Fortunately we can solve this one using two new primitives: Sign(K, M) -> S takes a private key and a message, producing a signature. This can then be fed into Verify(P, M, S) -> bool taking the public key and same message, returning if the signature really came from whatever private key was used to create the public key. How this works can be gnarly, but just know that it builds upon similar concepts as the op in Diffie-Hellman.

Now, we introduce a trusted third-party (Root) who keeps track of who’s who & has their own public/private key pair. Both sides have Root’s public key pre-shared. I, as a client, only trust stuff Sign‘d by Root. So the server gets their public key + website name signed by Root and passes that signature along when doing Key Exchange.

A middle-man changing the signature would fail my Verify. To properly intervene, they would have to get Root to sign their malicious public key + the same website name. But Root already has the website registered to someone else and obviously won’t let them. As long as I trust Root’s signature, I can know whatever website im talking to is really them.

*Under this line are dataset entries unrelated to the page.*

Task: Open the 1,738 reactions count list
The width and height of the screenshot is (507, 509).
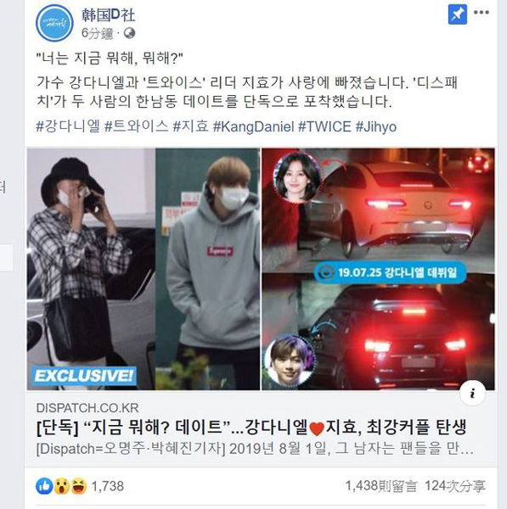Action: 108,486
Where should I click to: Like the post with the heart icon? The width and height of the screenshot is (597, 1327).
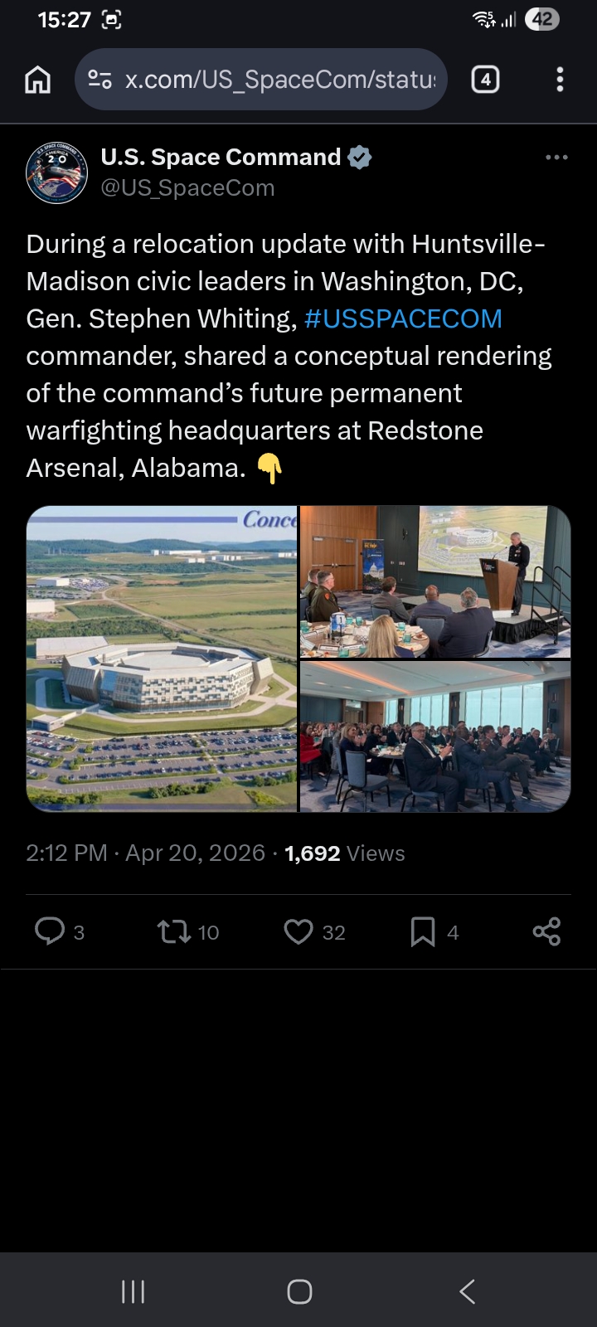(299, 931)
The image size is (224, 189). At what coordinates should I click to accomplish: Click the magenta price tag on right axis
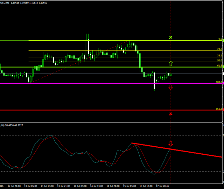point(223,83)
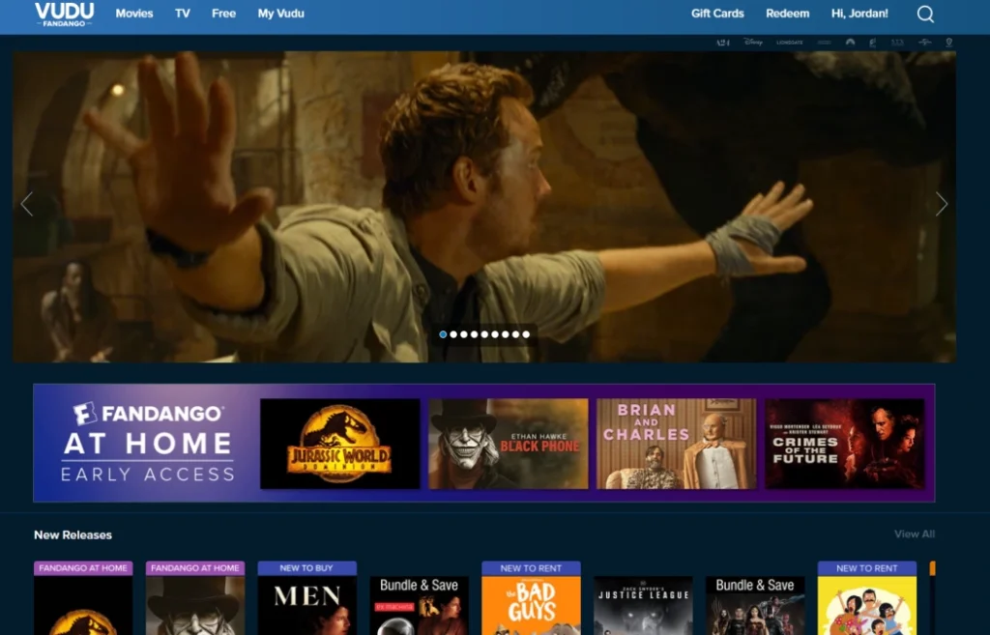Click the View All New Releases link
Image resolution: width=990 pixels, height=635 pixels.
coord(914,534)
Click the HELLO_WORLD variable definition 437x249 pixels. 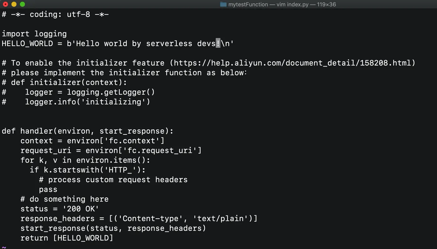tap(27, 43)
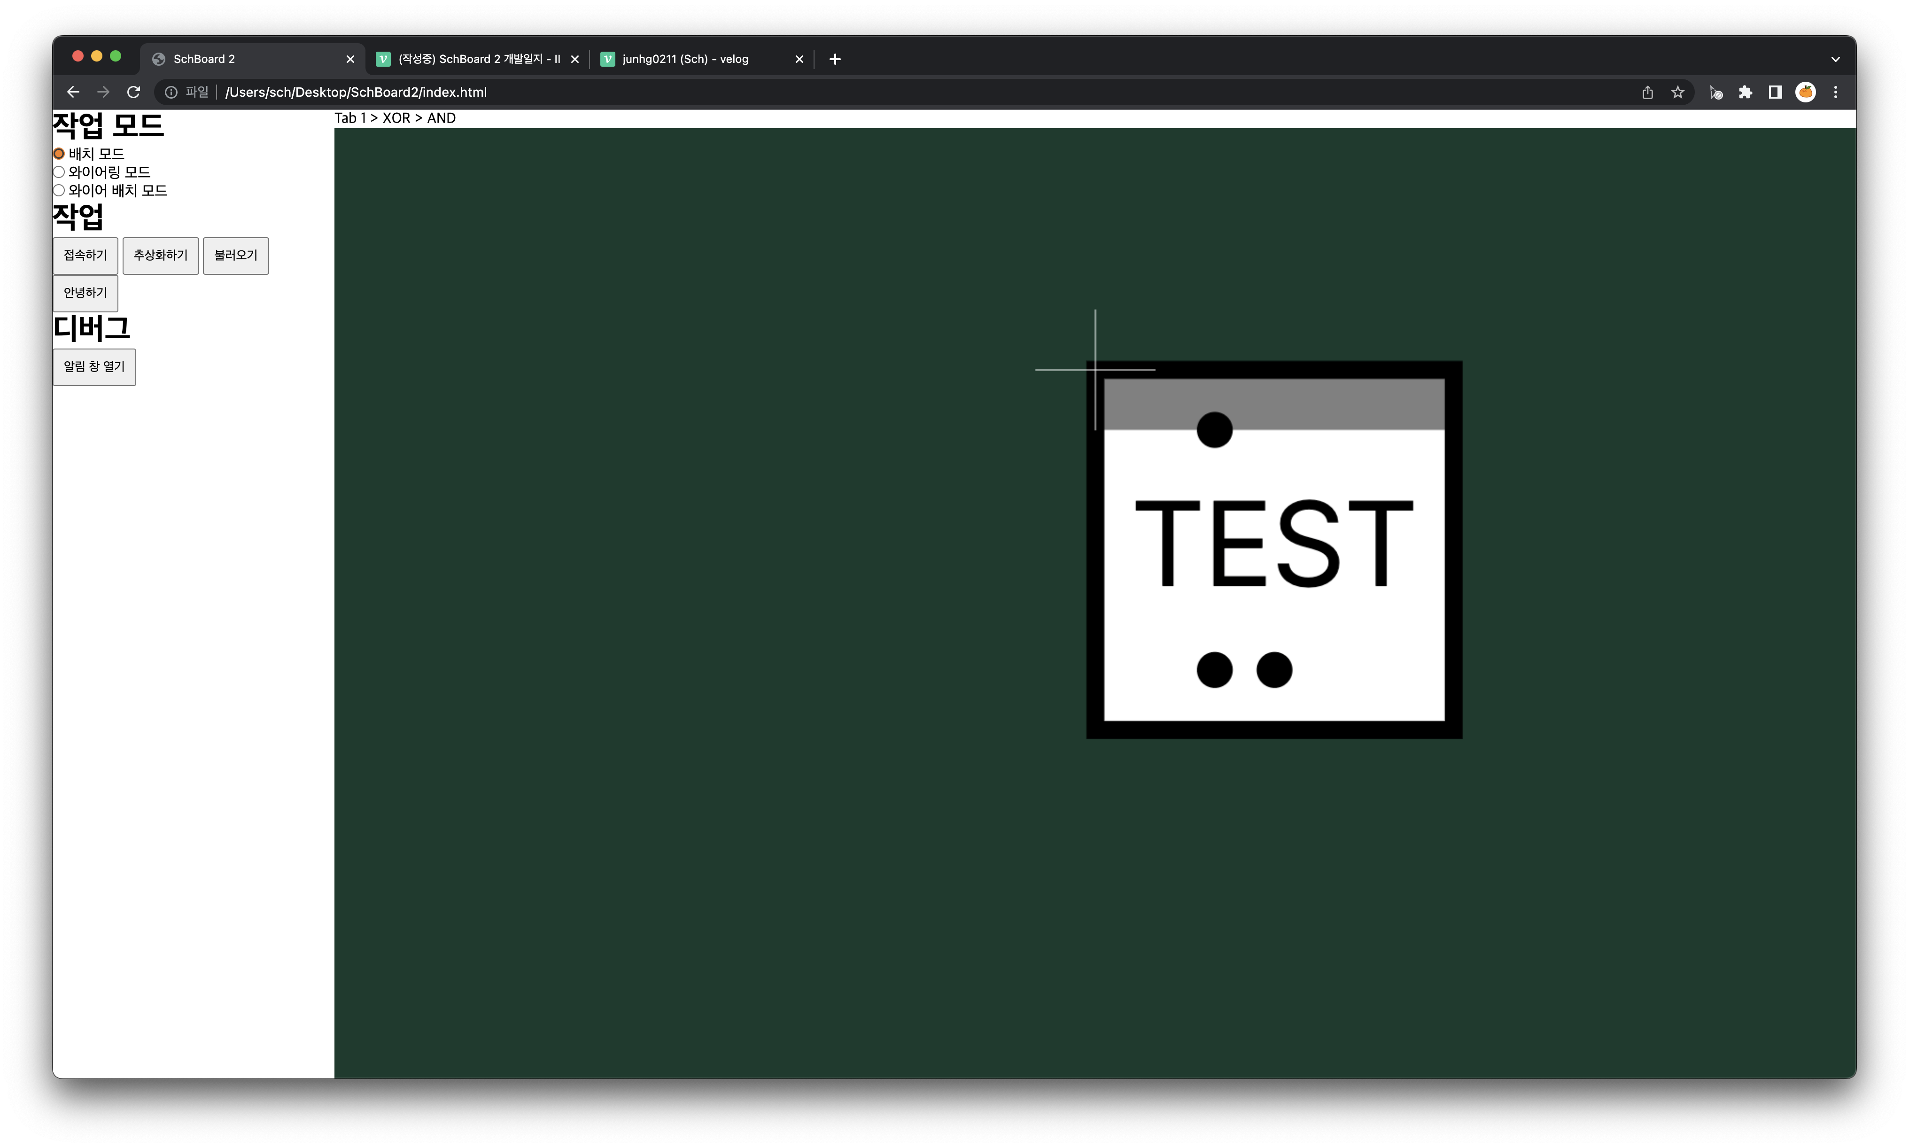Expand the tab search chevron
Viewport: 1909px width, 1148px height.
pos(1836,59)
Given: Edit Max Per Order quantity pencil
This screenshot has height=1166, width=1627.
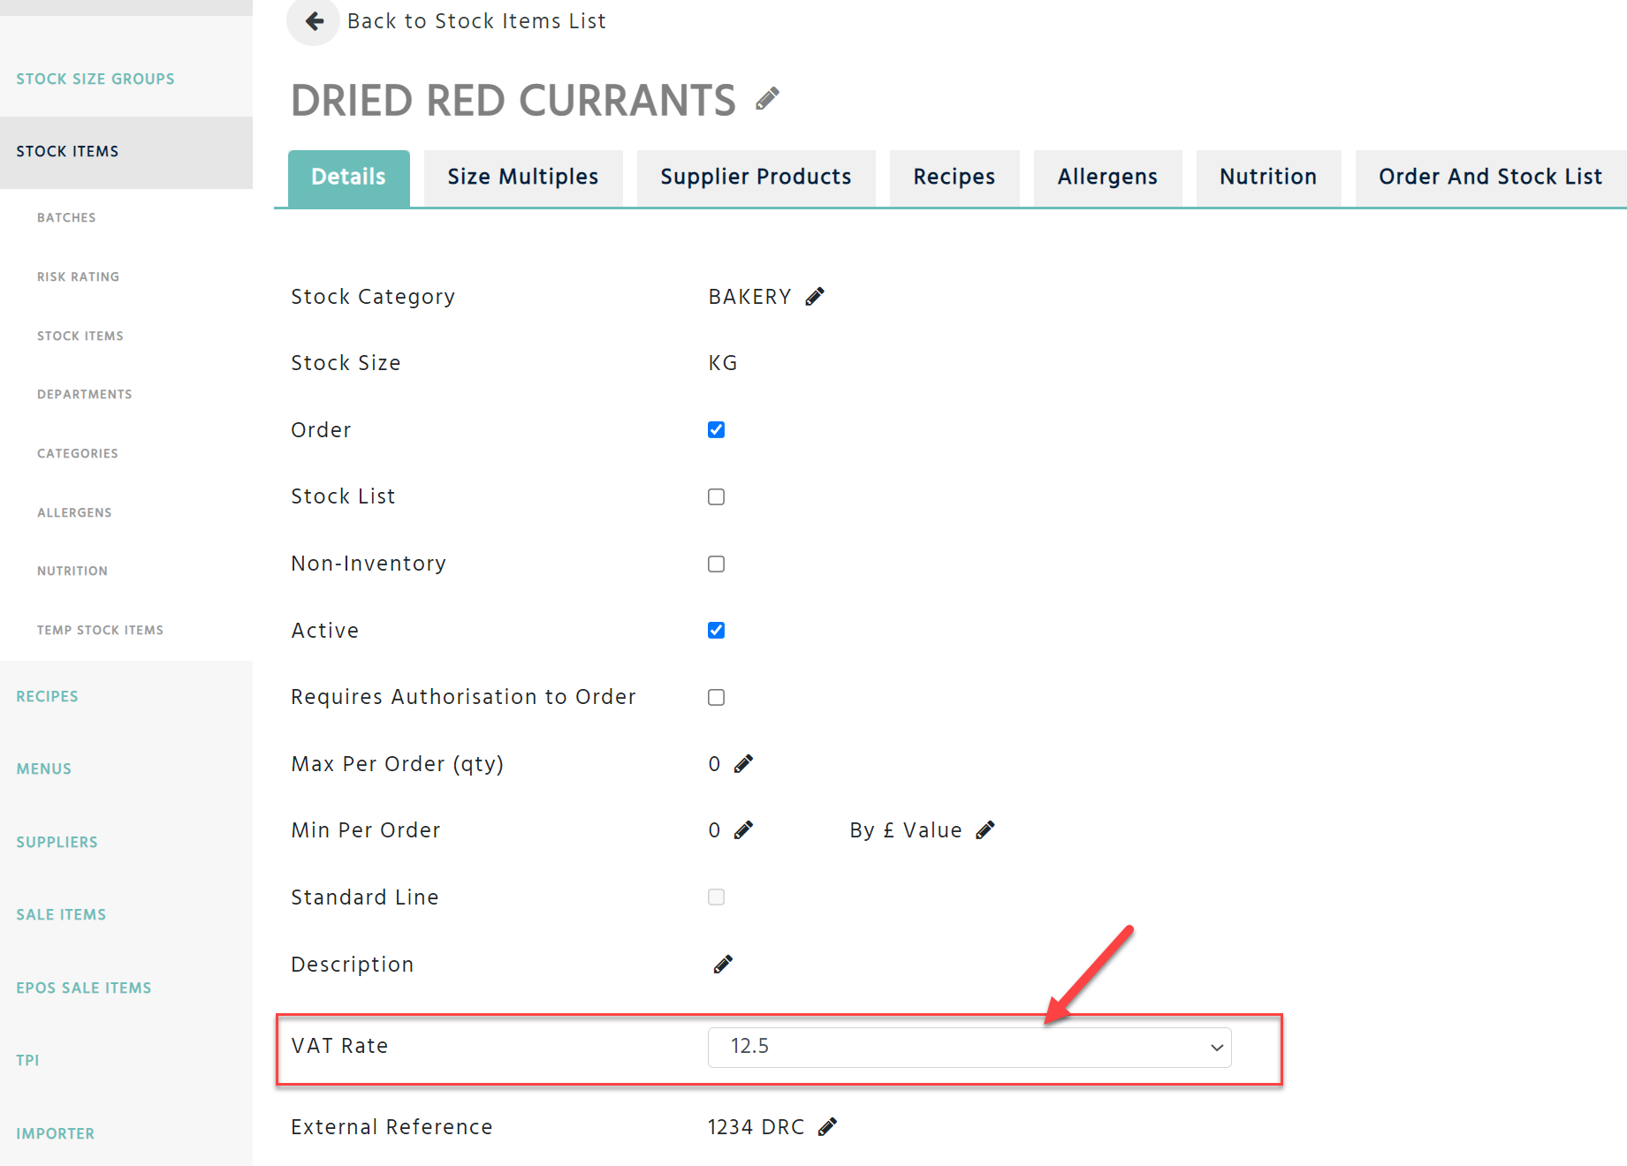Looking at the screenshot, I should [744, 764].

These “public key + website name” signatures can be called Certificates and they form a centralized trust system known as Public Key Infrastructure (PKI). You can also create a “chain of trust” by saying “I trust anything signed by Root2 since they were signed by Root”.

Certificates may also include things like “how long the public key is valid for” in the signature to minimize the off-chance of someone managing to brute-force guess the private key. It can be why web admins say things like “my cert expired; need to renew it”.


So that’s what it takes, at a high level, to talk privately on the internet. It’s a pretty hostile environment and TLS addresses this while also handling a bunch of edge cases I didn’t cover like forward secrecy and various data/timing attacks.

If you’re curious how it all works, I’d honestly recommend to start out by skimming tools like Monocypher and TweetNaCl. They provide the implementations for the low level bits such as Key Exchange, AEAD, and Signing. After that, check out Julia Evans’ Toy version of TLS 1.3 or xargs’ The Illustrated TLS 1.3 Connection for how the protocol stiches it all together. There doesn’t seem to be many learning resources for TLS (mostly specs and pros/cons marketing comparing it to TLS 1.2). Let me know if there’s any others.